Estímulos governamentais podem ter inflado o preço das ações, avaliam especialistas. Seria o início de uma bolha?
A recente valorização das bolsas, mesmo com a economia global em frangalhos, levanta questionamentos sobre se as altas estão ou não descoladas da realidade. Na última semana, o índice composto de Nasdaq bateu os 10 mil pontos pela primeira vez na história, mesmo após o Federal Reserve (Fed) revisar a expectativa de crescimento do PIB americano deste ano para -6,5%. Somente desde a última semana de março, foram registrados mais de 40 milhões de pedidos de seguro desemprego nos Estados Unidos.

[DADOS FORNECIDOS]
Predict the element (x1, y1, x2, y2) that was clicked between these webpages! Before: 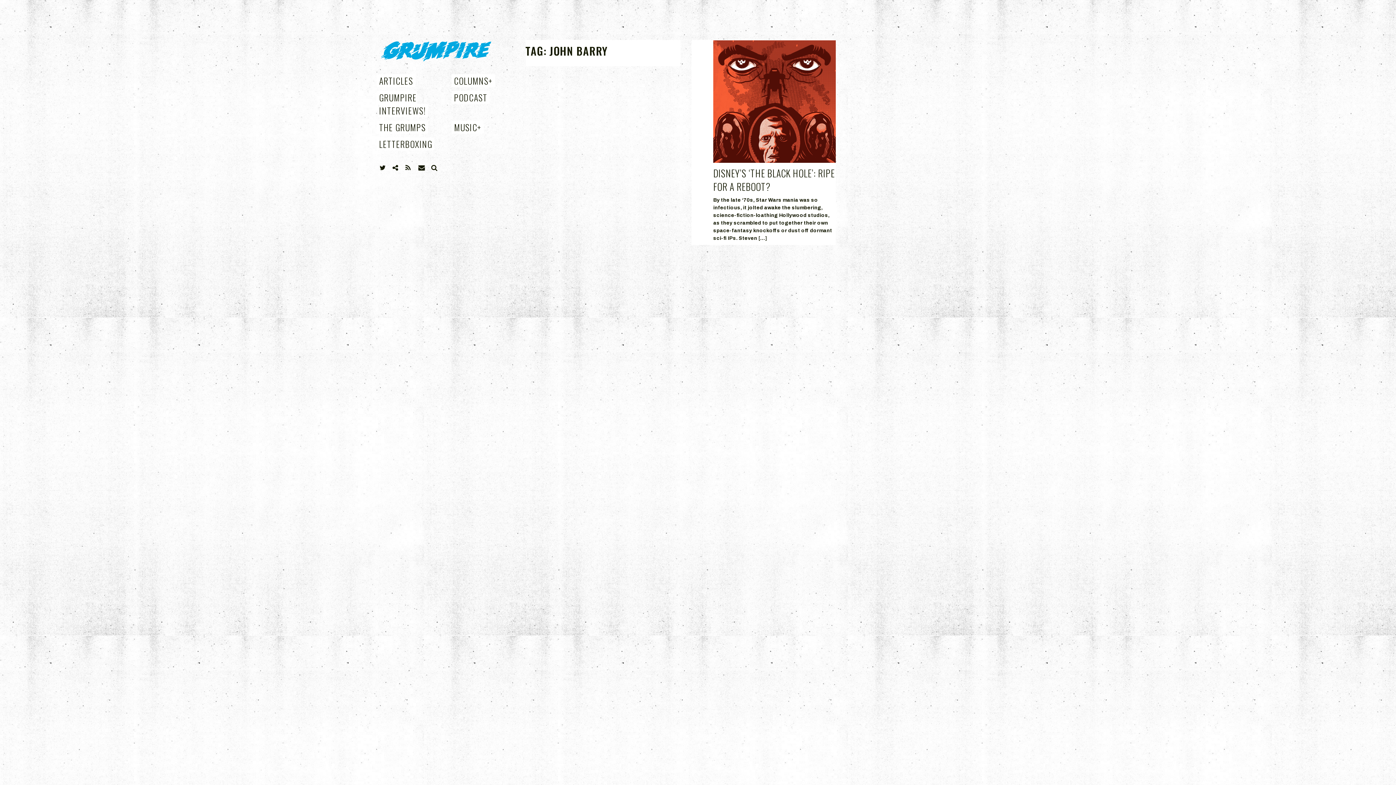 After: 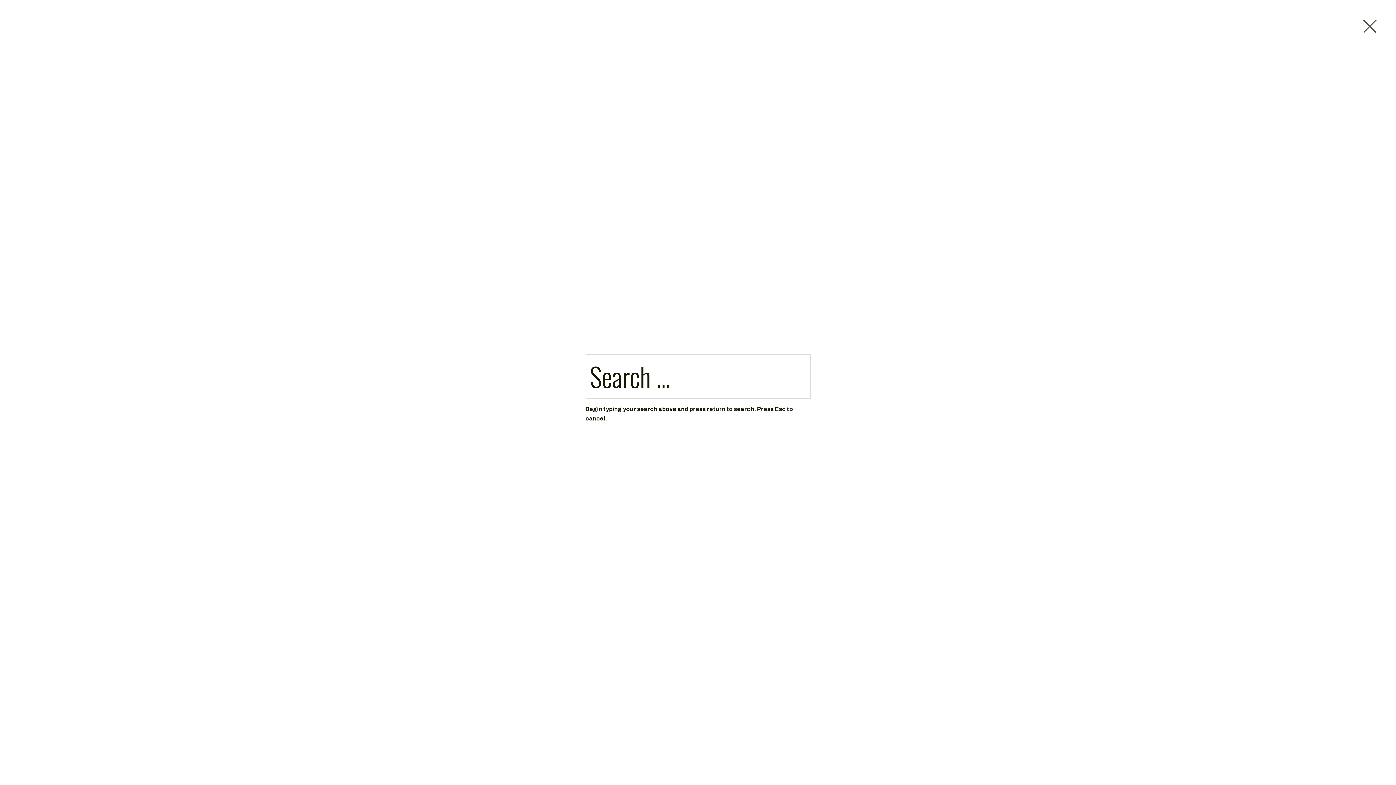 Action: label: SEARCH bbox: (428, 162, 440, 173)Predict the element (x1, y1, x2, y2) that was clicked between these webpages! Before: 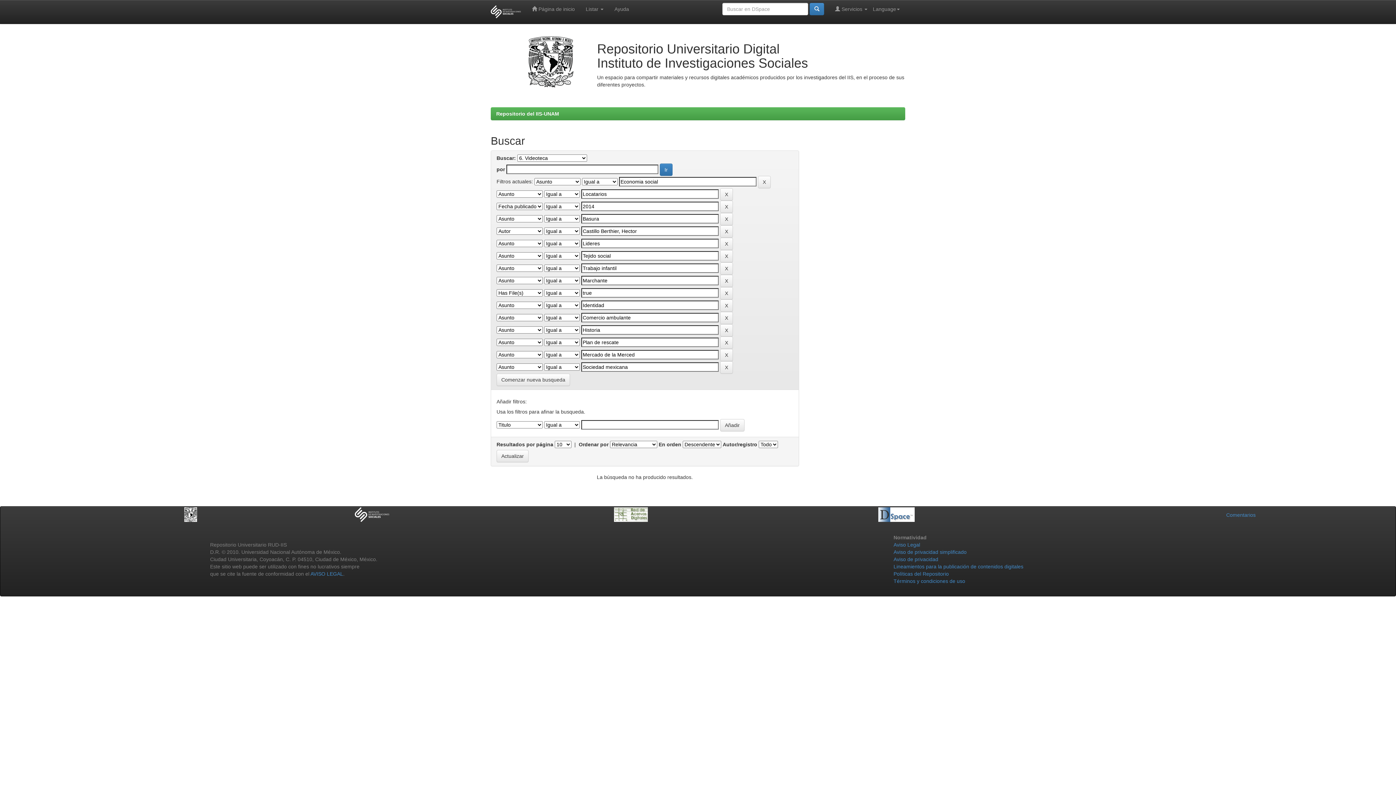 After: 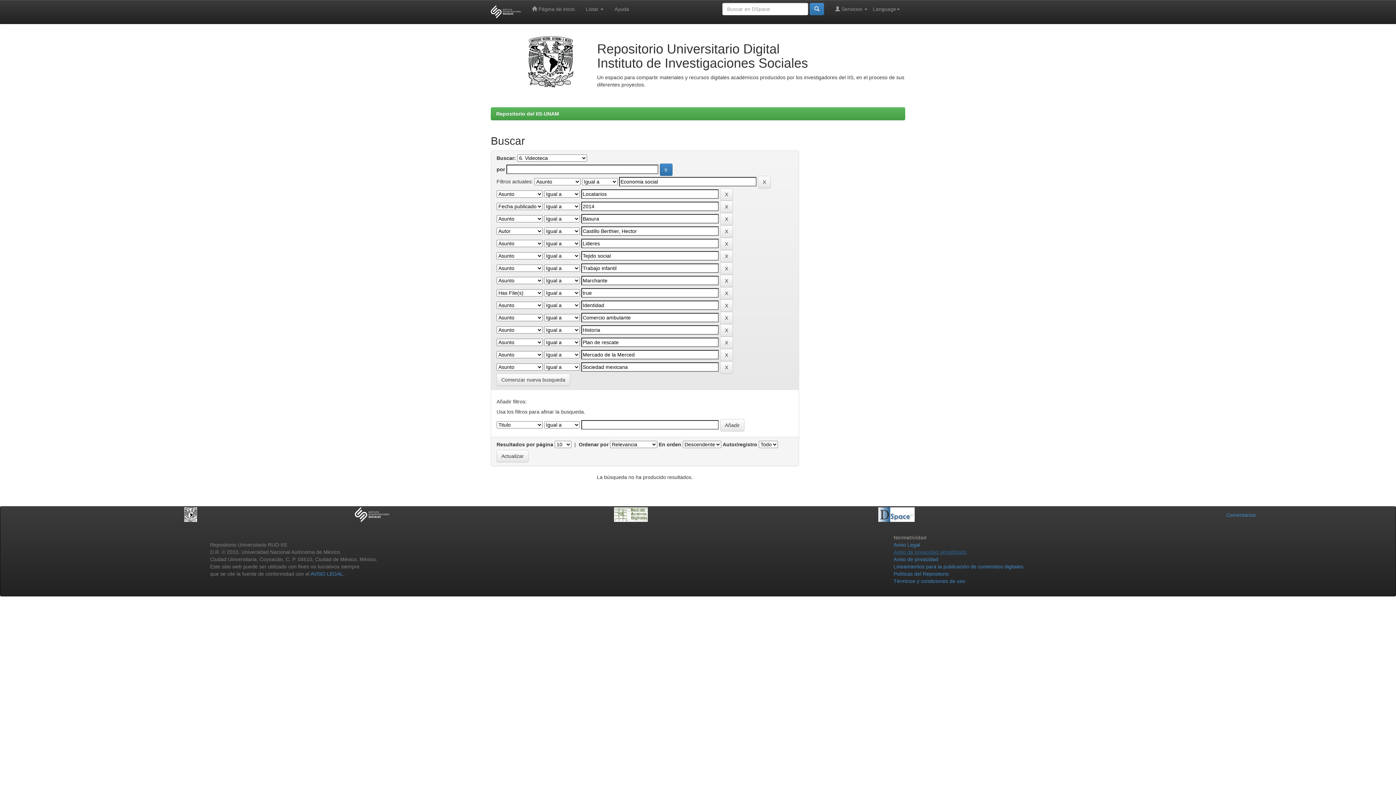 Action: bbox: (893, 549, 966, 555) label: Aviso de privacidad simplificadoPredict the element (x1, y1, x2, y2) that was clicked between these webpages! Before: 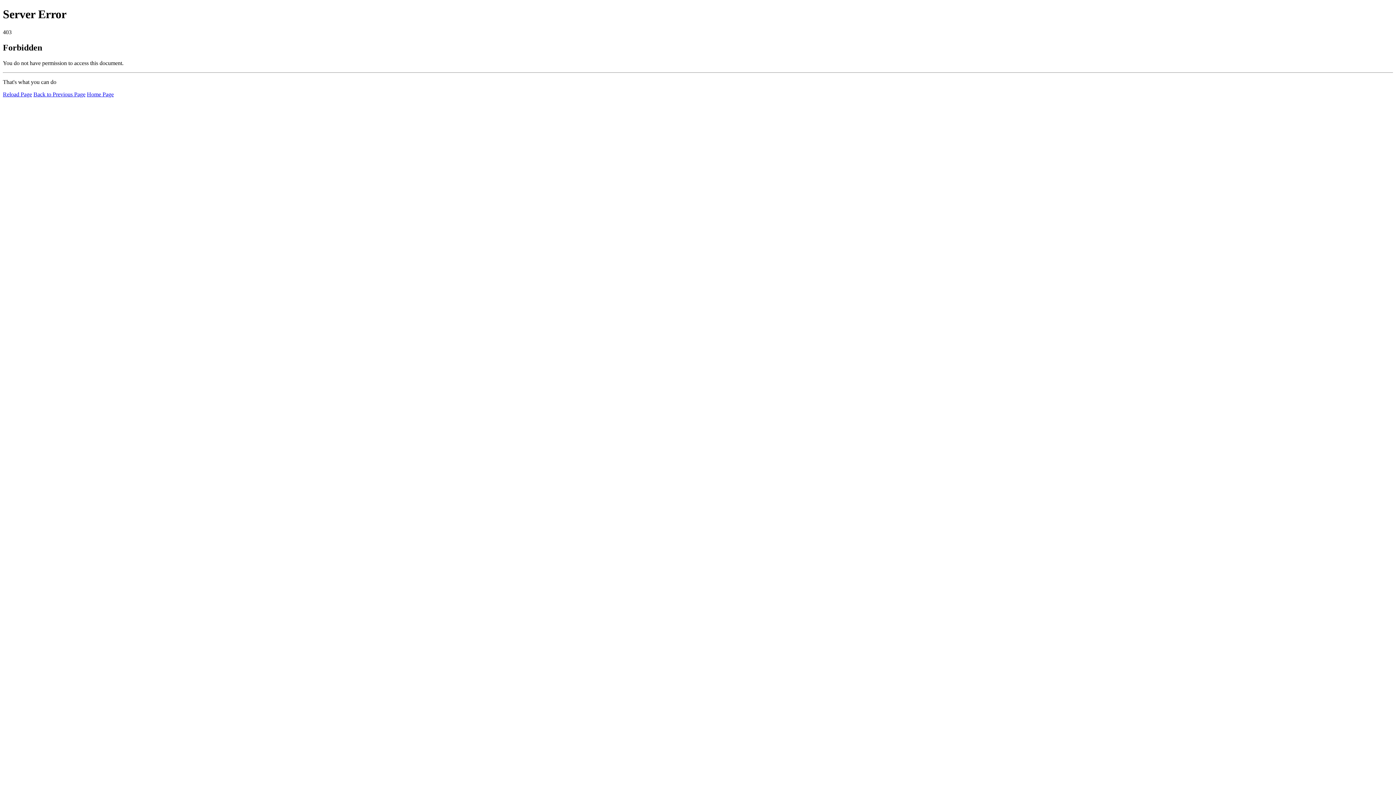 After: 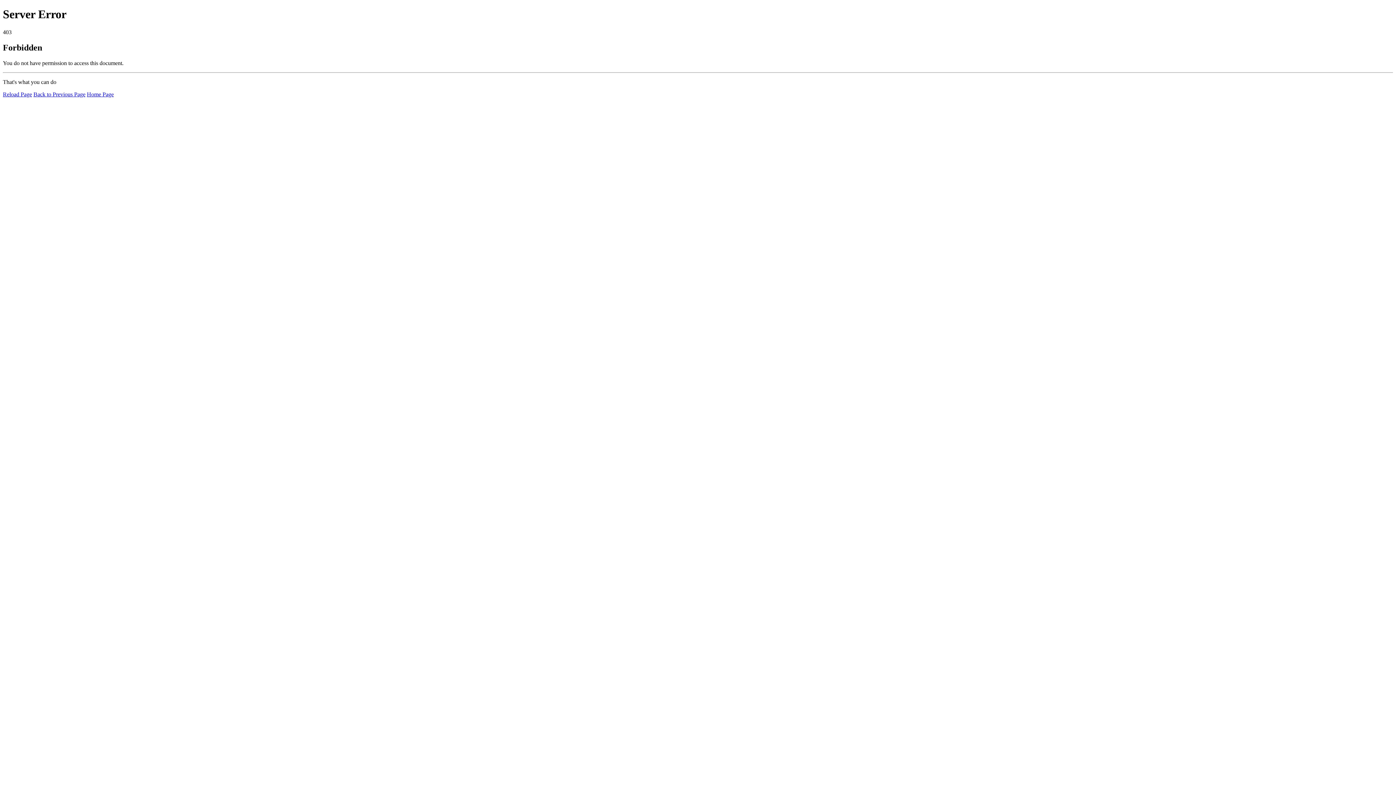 Action: label: Home Page bbox: (86, 91, 113, 97)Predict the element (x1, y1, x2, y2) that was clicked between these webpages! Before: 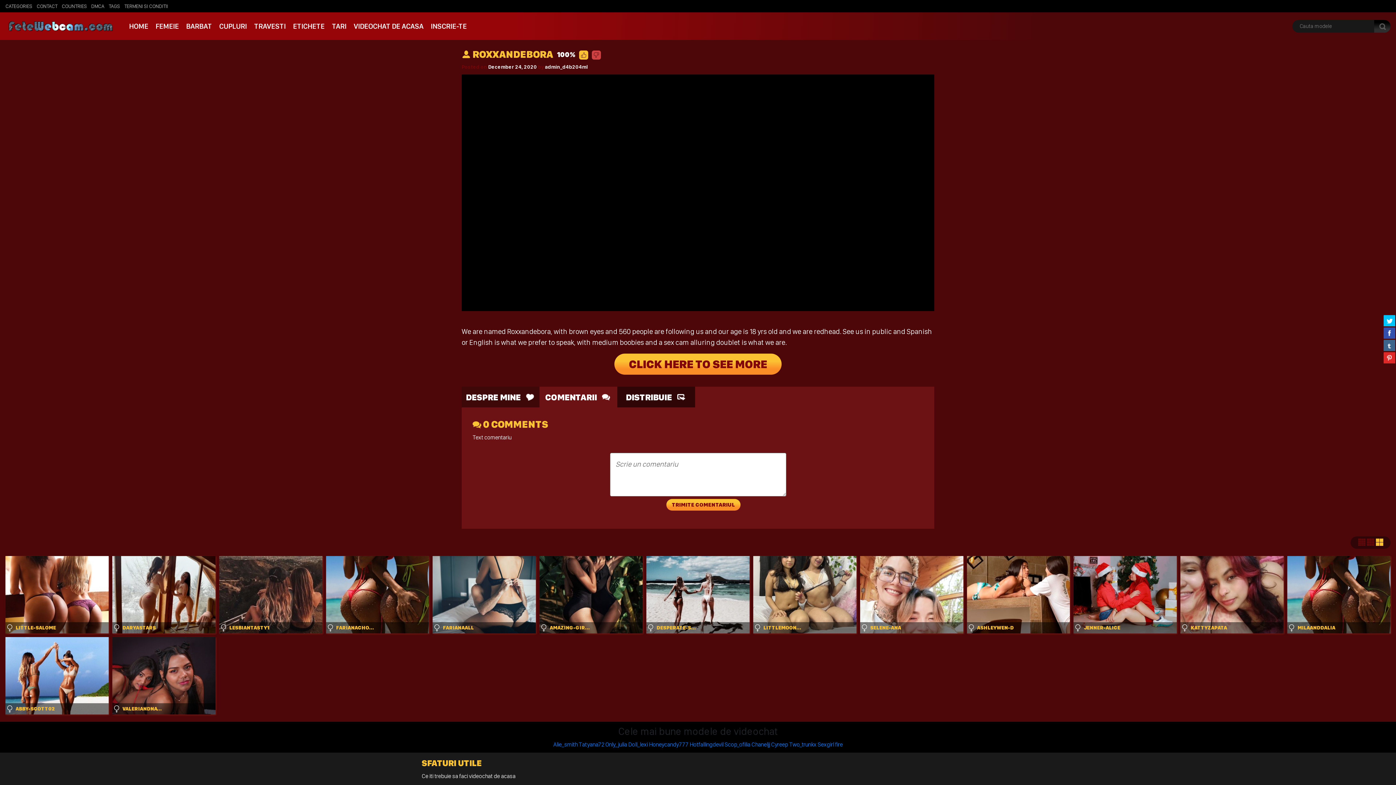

[O QUE SE PEDE] Pode retomar o trecho sobre a valorização das bolsas em meio à crise econômica, seguindo logo depois da última frase?

[RESULTADO DA TAREFA]
No Brasil, o Ibovespa, principal índice de ações da B3, já subiu 50% desde a menor pontuação do ano, apesar de os impactos do coronavírus na economia brasileira ainda serem incertos, devido à defasagem dos dados econômicos do país. No boletim Focus desta segunda-feira, 15, as projeções para o PIB deste ano foram novamente revisadas para baixo, agora para contração de 6,51%.
“O mercado está com parâmetros frágeis. Há fragilidade tanto naquilo que é indicado como razão para alta como no que é indicado como motivo para correção”, afirmou Jason Vieira, economista-chefe da Infinity Asset.
O principal motivo, segundo ele, para o aumento de preços dos ativos foram os pacotes de estímulos de bancos centrais, que aumentaram a quantidade de dinheiro em circulação por meio de compras de títulos. Com dinheiro, mas sem investimentos em renda fixa com retornos atrativos, as bolsas de valores se tornam a principal escolha. “Não há outra alternativa. Esse é um dos piores jeitos de investir que tem. Nunca vi uma inflação de ativos da dimensão que estamos vendo agora”, disse Vieira.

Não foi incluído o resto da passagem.